# Task statement:
Copy the result of filtering the entries below for lines that include the string "height".

# The input:

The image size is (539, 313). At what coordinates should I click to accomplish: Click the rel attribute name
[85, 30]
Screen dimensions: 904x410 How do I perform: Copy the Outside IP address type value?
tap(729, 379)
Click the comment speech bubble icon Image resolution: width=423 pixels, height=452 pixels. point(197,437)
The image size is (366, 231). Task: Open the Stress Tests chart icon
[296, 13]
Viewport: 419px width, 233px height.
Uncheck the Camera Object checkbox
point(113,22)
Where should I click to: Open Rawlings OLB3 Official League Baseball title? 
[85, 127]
---
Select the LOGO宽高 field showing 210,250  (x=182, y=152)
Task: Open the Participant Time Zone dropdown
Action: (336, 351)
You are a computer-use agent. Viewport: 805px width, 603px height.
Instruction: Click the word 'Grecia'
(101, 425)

# Solution to this task:
Click the comment speech bubble icon Image resolution: width=423 pixels, height=452 pixels. point(197,437)
Viewport: 419px width, 233px height.
You are a computer-use agent. Viewport: 805px width, 603px height.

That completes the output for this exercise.